La segunda directriz de las relaciones transatlánticas estará marcada por la estrategia que decidirá tomar la Unión Europea. Por un lado, la victoria de Biden refuerza la posición de Bruselas en el negociado del
Brexit, debilitando el ímpetu electoral de muchos partidos de derecha radical como la Liga Norte, en Italia, o Vox, en España. Por otro lado, pone a los gobiernos europeos frente a una pregunta que puede generar muchos dilemas: ¿cómo negarse a las peticiones de una Presidencia favorable, como la de Biden, tras una tan agresiva y destructiva como la de Trump? En cuanto al comercio internacional, las relaciones con China y las políticas de seguridad, EE.UU. adoptará una diplomacia más benigna y abierta al diálogo, pero no menos exigente.

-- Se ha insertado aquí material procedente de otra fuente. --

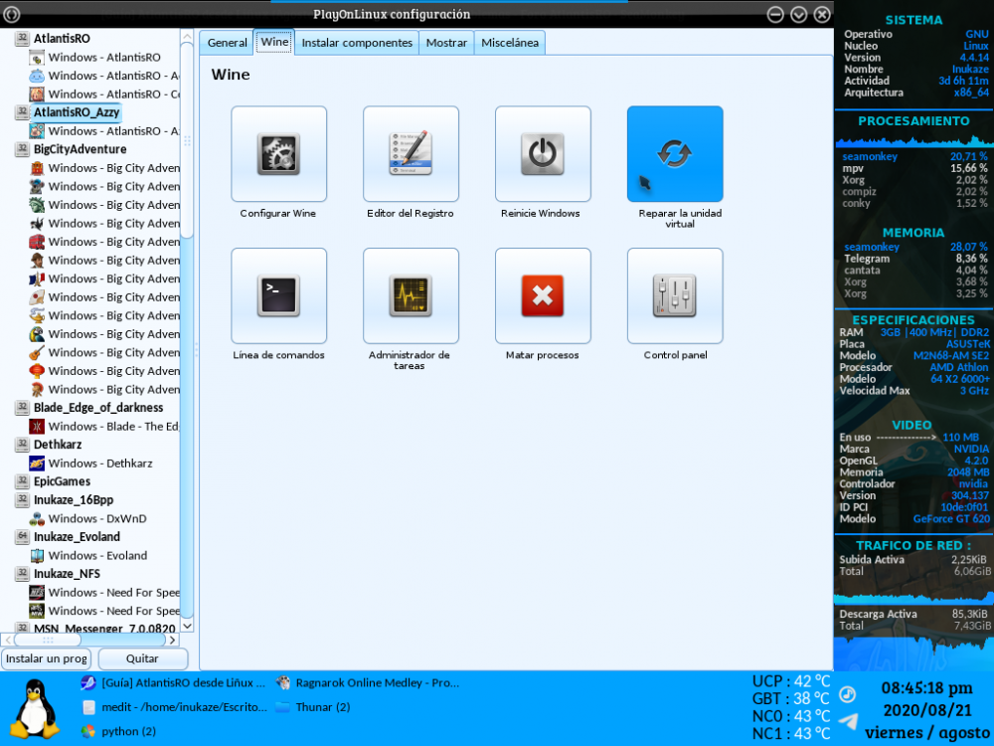
Task: Click the Quitar button
Action: (x=142, y=658)
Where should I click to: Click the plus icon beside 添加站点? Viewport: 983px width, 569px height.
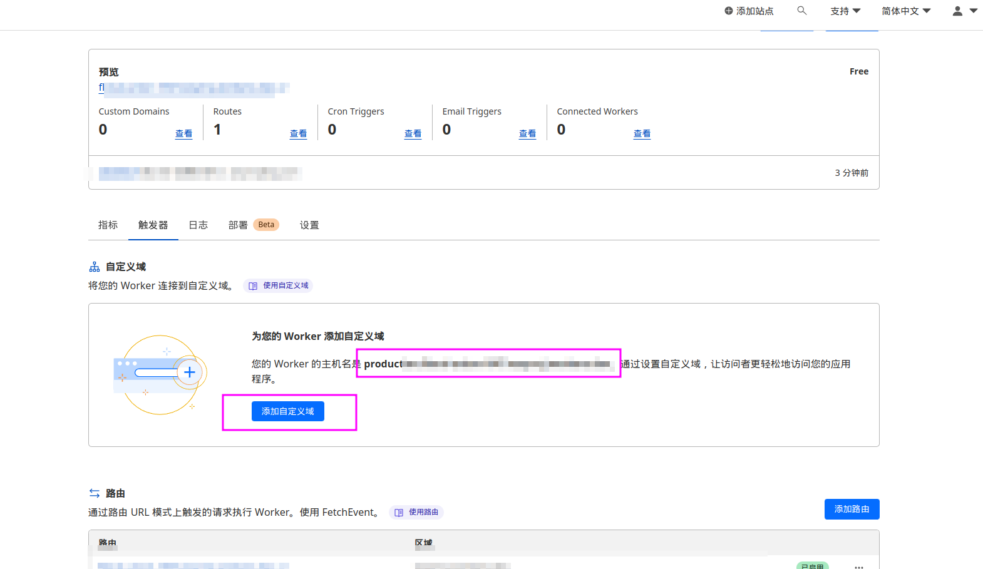pos(728,11)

En los próximos cuatros años, Europa tiene que desempeñar un papel importante, pero complicado: alcanzar un equilibrio -por su propia naturaleza, precario e inestable- entre sus aspiraciones y sus capacidades, entre la antigua solidaridad transatlántica y el reconocimiento de que,
entre China y EE.UU., Europa corre el riesgo de ser la 'olla de barro' entre las dos 'ollas de hierro' ¿Qué
enfoque privilegiar, pues, la visión
neo-carolingia de Emmanuel Macron o la prudencia de Angela Merkel? En ausencia de un Estado europeo, y sin olvidar la larga lista de fracasos en el ámbito de la cooperación en la defensa europea, la
declaración del ministro de Asuntos Exteriores alemán, Heiko Maas, parece la más sensata: un
New Deal basado en el "juego de equipo", donde Berlín pondrá sobre la mesa "propuestas concretas" para mejorar las relaciones transatlánticas en relación con "actores como China, el cambio climático o la batalla global contra la Covid-19".
La tercera línea de acción será la profundidad de la colaboración entre Europa y Estados Unidos en el relanzamiento de los principios y los mecanismos del multilateralismo a nivel global: la reforma de la Organización Mundial del Comercio (OMC), el reto de China con la creación de una
Asociación Económica Integral Regional con los países del sudeste asiático, la aplicación del Acuerdo de París, la renegociación del pacto sobre el programa nuclear iraní o un nuevo enfoque de la Otan sobre el papel del Mediterráneo frente al avance de las rutas comerciales chinas son sólo algunas de las muchas áreas que caracterizan los asuntos globales del siglo XXI y que necesitan -hoy más que nunca- un nuevo arranque de las relaciones transatlánticas.
¿Sabrán Europa y EE.UU. afrontar sus retos juntos y con eficacia? El preámbulo de esta respuesta lo ha
escrito el colega Vittorio E. Parsi, de la Universidad Católica de Milán: la grandeza de un país no depende de sus transacciones, sino "de la riqueza de las relaciones que ha forjado con las demás naciones".